LOS ANGELES — Thousands of people took to the streets of downtown Los Angeles May 1 to protest the policies of President Donald Trump during his first 100 days in office.
Protestors gathered at 11 a.m. in MacArthur Park, where they marched east at noon down Wilshire Boulevard to Grand Park and City Hall in recognition of International Workers’ Day.
Among the organizations taking part in the march were the American Civil Liberties Union of Southern California, the Coalition for Humane Immigrant Rights, Black Lives Matter, St. John’s Well Child and Family Center, TRUST South LA, the Los Angeles Black Worker Center, United Teachers Los Angeles and dozens more.
It marked the first time in more than 10 years there has been such unity among organizers of May Day marches. Organizers predicted that more than 100,000 people would participate, but the crowd fell well short of that goal.
Los Angeles police did not give an official crowd estimate, but authorities told reporters at the scene they were estimating around 15,000 participants.
“This is probably five times larger than last year, but it’s not as big as 2006,” Stuart Kwoh, executive director of Asian Americans Advancing Justice-Los Angeles, told City News Service. “It is definitely 30,000 to 40,000 people, I heard.”
Gozi Anyanwu, a fifth grade teacher at Hudnall Elementary in Inglewood, said she marched because May Day is a day of coming together.
“I’m here to celebrate teachers, students, parents, families, working people,” said Anyanwu, a first-time participant at the march and an educator for 18 years. “I love my students, I love my parents, I love my school and I’m here to march for them.”
Lola Smallwood, co-founder of the LA Black Worker Center, said that the organization has always supported the march, but felt like this year was especially important to unify with the immigrant rights struggle.
“We’re here today representing the new era of worker rights organizing that brings immigrant workers and black workers together for justice,” Smallwood said. “This kind of unity is really important.
“Black families have been torn apart by governmental policies, black families have been devastated by economic policies, black families have been treated less than human beings for a very long time in this country,” she added, calling the black community a “canary in the mine.”
For Paula Minor, a former administrative worker for the city of Los Angeles and college counselor, the day was an opportunity to highlight the serious problems employees face today.
“The majority of workers are low paid, the number of jobs are shrinking … and the number of jobs for African Americans are greatly shrinking, so I think it’s important to stand up,” Minor said. “We think that our knowledge and experience of struggle in Los Angeles in this country is really important. [We need] to connect that black struggle with the immigrant rights struggle.”
Since retiring, Minor said she has dedicated all of her time to Black Lives Matter.
Nan Whitfield, a public defender for the county, felt that she needed to march to send a message that “we are united and will never be divided.”
“I just love it here because of all the diversity,” Whitfield said. “Different ages, different races, different ethnic groups.
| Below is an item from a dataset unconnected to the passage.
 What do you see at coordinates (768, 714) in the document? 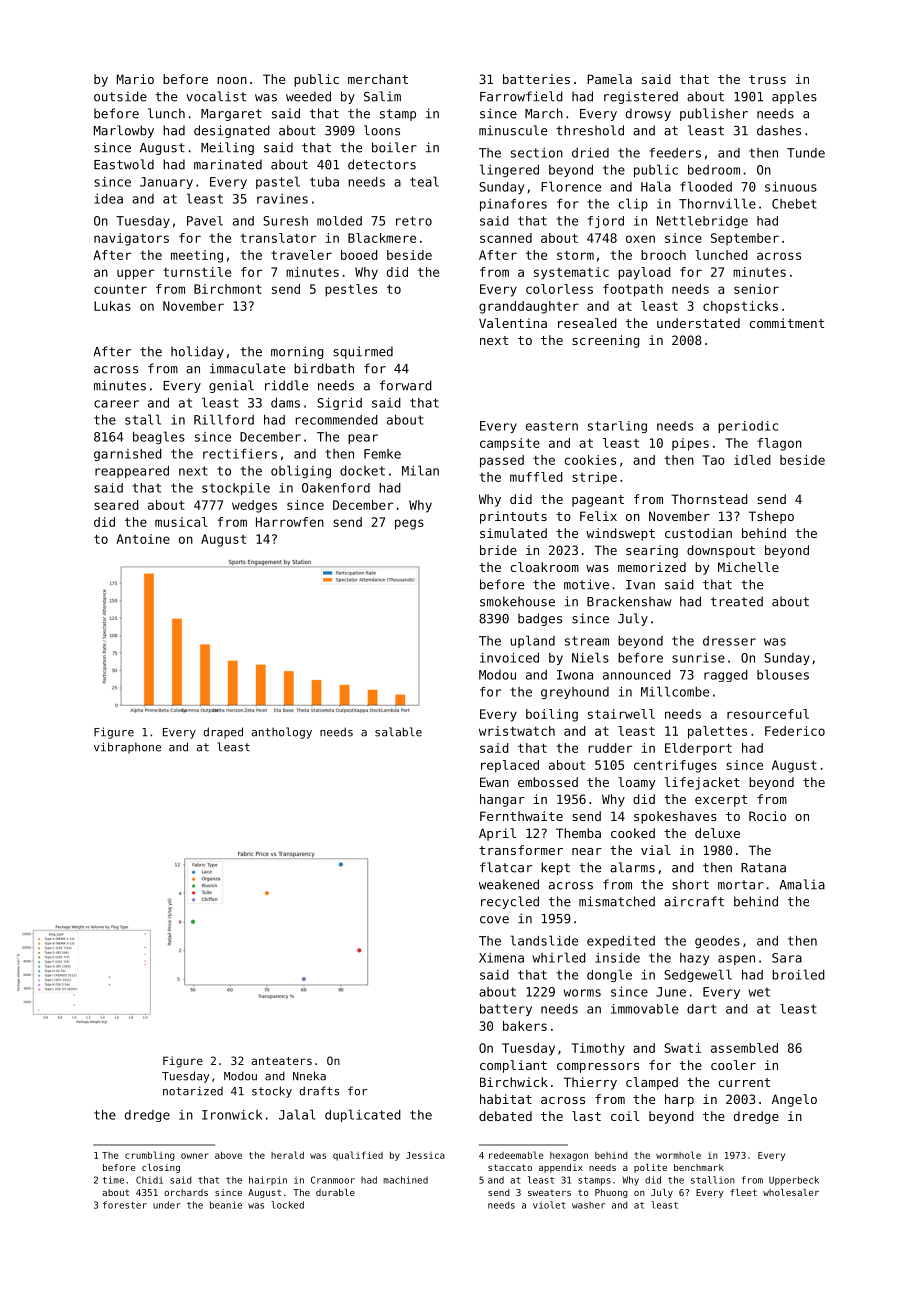
I see `resourceful` at bounding box center [768, 714].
This is America, right here, on the streets of L.A., and I’m glad to be a part of it.”
For William Gonzalez, who served two years in Vietnam as a corporal in the U.S. Marine Corps, the march was about recognizing the more than 100,000 American soldiers that have been deported.
“Donald Trump and his administration are deporting veterans and I don’t like that,” Gonzalez said.
Georgina Serrano, who is unemployed and marched with TRUST South LA, marched for worker’s rights and affordable housing.
“I’ve been homeless for more than two years, sleeping on my friend’s couch,” Serrano said. “I think there’s an incredible need for affordable housing, and also for the homeless people who are using the city as a reserve, which affects everybody.”
After the 2.3-mile march, protesters rallied in front of City Hall and were greeted with live performances by Inner City Dwellers and Tom Morello from Rage Against the Machine.
Edward Coggon, a retired attorney investigator, took refuge from the heat beneath a tree after the march.
“If you have people being herded like animals from South America to Canada, anybody that’s ever been in church for a couple of minutes, knows that that kind of crap is wrong,” he said about why he marched.
Mayor Eric Garcetti and representatives of participating organizations took to the stage at City Hall to share messages of resistance and unity.
“Los Angeles, we define you by what’s in your heart, not by what’s on your face, not by what’s in your pocket,” Garcetti said to the crowd of thousands. “Here in Los Angeles, we show love is stronger than hate, and it matters less who’s in the White House. It matters who’s in this house.”
As Garcetti addressed the immigrant workers and the continual threat they face under the current administration, protesters chanted: “Eric Garcetti, declare sanctuary!” The chant was in reference to the mayor’s hesitancy to declare Los Angeles a sanctuary city for undocumented immigrants.
Police set up a skirmish line to separate the pro- and anti-Trump forces in the Civic Center area. Both sides shouted back and forth, often using profanities, but there were no reports of any physical confrontations.
One person was reportedly arrested for burning an American flag. There were no other reports of arrests.